#### [WORK INSTRUCTION]
Write out again, exactly, the lines below starting at the one with "How do I perform: Click the ViewCube" and ending at the one with "Task: Click the Mon 15:00 time axis label".

(Beginning of MATERIAL FOR THE TASK)

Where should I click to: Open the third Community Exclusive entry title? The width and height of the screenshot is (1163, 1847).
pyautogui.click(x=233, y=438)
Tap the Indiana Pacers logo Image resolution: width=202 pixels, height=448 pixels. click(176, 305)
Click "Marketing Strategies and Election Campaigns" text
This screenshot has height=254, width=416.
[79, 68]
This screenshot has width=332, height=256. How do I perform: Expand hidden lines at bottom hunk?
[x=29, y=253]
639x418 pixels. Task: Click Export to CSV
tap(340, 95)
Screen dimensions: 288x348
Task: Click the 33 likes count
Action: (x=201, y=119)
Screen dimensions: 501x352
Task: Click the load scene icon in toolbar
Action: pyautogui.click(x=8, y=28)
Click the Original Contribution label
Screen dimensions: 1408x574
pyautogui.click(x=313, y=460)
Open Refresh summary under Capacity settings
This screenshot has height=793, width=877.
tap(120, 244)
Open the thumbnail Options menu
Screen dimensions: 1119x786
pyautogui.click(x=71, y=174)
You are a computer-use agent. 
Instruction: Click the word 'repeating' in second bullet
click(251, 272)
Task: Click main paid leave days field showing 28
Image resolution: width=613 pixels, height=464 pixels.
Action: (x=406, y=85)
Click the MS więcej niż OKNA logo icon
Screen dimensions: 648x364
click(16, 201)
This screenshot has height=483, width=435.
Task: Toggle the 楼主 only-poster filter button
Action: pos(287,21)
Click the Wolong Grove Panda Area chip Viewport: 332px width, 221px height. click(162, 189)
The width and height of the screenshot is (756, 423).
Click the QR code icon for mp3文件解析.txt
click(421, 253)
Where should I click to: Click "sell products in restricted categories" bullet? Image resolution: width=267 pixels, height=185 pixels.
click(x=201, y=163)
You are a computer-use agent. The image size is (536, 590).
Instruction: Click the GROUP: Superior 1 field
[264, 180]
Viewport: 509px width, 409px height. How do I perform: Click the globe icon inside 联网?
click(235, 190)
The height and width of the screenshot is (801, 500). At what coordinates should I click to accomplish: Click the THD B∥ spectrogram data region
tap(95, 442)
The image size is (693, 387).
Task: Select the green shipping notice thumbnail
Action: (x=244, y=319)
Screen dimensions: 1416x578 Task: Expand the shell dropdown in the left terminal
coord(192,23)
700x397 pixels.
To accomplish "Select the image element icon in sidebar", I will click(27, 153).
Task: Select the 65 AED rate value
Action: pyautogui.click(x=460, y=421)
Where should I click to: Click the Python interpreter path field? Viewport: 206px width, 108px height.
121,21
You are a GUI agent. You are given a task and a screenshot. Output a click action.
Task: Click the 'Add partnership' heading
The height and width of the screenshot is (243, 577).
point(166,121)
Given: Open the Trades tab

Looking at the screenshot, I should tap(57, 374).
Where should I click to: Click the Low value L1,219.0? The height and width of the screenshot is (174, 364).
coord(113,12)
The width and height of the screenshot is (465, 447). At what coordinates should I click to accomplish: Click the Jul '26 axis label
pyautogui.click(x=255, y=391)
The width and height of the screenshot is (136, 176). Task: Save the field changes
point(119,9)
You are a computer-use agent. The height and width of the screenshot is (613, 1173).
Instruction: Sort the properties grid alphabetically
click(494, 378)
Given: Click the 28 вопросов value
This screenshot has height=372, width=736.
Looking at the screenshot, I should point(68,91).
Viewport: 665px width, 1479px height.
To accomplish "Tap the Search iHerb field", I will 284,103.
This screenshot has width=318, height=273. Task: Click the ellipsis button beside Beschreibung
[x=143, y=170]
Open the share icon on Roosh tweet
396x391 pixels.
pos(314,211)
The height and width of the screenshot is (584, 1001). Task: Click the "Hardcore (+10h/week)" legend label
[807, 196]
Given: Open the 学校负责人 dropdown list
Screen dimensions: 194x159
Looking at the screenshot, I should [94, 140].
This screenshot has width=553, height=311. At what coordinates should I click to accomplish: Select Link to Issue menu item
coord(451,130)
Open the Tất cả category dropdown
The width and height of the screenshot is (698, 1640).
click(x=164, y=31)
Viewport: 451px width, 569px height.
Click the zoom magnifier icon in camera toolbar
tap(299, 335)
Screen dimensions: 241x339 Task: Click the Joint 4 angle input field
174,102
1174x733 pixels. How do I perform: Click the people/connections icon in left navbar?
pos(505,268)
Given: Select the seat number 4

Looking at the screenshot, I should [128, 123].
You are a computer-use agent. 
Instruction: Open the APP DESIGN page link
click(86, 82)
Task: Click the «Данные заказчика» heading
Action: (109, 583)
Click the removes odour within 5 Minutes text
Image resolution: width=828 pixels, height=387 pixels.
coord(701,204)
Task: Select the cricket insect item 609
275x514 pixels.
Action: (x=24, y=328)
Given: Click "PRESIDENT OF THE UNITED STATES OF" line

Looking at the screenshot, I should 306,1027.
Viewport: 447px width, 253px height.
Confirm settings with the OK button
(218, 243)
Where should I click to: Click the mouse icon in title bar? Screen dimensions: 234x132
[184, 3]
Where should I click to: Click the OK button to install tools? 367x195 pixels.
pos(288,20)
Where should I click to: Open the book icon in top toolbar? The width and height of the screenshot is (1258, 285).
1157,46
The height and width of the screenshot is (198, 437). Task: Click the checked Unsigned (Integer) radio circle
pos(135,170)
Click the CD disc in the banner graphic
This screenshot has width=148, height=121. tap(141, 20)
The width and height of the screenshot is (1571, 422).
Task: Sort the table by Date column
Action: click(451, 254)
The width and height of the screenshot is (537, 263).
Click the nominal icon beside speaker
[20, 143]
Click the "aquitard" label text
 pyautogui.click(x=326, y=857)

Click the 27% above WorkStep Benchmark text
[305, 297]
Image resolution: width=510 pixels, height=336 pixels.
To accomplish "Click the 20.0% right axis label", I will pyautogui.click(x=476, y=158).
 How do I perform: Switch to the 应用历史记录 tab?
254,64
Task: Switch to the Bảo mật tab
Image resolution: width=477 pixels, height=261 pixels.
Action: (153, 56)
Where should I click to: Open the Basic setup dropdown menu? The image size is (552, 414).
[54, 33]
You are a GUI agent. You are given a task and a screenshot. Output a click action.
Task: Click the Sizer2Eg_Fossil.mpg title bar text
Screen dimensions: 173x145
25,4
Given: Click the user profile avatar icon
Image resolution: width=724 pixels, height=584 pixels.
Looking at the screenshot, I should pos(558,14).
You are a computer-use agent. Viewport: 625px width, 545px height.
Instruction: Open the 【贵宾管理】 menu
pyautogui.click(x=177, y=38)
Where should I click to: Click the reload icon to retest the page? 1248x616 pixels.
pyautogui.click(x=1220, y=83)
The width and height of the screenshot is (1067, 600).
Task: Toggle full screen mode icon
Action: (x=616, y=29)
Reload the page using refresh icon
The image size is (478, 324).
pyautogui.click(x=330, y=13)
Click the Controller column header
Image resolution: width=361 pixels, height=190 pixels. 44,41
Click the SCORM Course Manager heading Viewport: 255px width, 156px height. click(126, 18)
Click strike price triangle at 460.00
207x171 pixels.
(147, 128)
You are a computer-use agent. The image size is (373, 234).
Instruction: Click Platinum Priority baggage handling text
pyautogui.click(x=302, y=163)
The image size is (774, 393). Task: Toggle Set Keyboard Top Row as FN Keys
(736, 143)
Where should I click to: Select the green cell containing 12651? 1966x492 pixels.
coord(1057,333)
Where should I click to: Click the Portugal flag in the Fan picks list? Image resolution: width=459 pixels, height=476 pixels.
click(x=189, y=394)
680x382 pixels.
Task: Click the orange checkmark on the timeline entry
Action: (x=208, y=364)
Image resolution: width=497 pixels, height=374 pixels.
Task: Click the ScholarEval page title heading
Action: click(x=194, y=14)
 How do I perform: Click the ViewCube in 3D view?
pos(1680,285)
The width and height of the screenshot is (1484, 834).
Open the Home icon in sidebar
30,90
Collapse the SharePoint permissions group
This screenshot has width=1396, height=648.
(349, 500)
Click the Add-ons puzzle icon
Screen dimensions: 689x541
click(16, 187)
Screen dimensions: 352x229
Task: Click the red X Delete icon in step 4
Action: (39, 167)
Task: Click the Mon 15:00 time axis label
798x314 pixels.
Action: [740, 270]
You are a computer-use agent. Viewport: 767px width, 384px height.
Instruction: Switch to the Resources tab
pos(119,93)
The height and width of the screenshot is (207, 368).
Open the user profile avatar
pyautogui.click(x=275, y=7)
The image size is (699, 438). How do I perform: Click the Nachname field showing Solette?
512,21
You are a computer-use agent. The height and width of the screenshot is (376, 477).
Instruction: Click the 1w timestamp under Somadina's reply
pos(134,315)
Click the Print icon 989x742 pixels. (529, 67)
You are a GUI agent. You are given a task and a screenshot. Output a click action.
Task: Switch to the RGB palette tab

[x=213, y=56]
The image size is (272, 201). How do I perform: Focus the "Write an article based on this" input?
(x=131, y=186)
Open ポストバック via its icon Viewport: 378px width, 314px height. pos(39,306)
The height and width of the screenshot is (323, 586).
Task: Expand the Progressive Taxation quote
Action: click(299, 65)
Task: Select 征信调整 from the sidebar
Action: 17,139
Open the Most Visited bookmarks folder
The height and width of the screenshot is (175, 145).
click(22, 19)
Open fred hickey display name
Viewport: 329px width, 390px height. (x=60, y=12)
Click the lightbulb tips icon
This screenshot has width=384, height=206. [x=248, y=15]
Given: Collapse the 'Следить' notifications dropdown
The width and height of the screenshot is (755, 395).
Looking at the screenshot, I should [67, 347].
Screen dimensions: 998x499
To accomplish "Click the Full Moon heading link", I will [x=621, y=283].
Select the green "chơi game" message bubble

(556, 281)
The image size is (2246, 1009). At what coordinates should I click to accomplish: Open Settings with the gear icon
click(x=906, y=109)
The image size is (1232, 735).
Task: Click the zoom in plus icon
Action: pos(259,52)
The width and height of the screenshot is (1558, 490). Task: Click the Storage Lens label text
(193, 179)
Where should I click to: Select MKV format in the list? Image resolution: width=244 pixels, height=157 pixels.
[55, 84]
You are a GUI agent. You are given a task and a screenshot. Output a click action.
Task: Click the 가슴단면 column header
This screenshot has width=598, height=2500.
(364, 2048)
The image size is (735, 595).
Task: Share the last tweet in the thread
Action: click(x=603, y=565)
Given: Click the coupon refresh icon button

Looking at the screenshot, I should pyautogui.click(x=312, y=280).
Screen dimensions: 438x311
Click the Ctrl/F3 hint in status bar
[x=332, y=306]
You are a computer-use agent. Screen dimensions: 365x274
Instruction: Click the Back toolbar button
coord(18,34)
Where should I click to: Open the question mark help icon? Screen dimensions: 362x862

(End of MATERIAL FOR THE TASK)

#### [RESPONSE BELOW]
 How do I perform: Click the ViewCube in 3D view?
pos(1680,285)
The width and height of the screenshot is (1484, 834).
Open the Home icon in sidebar
30,90
Collapse the SharePoint permissions group
This screenshot has width=1396, height=648.
(349, 500)
Click the Add-ons puzzle icon
Screen dimensions: 689x541
click(16, 187)
Screen dimensions: 352x229
Task: Click the red X Delete icon in step 4
Action: (39, 167)
Task: Click the Mon 15:00 time axis label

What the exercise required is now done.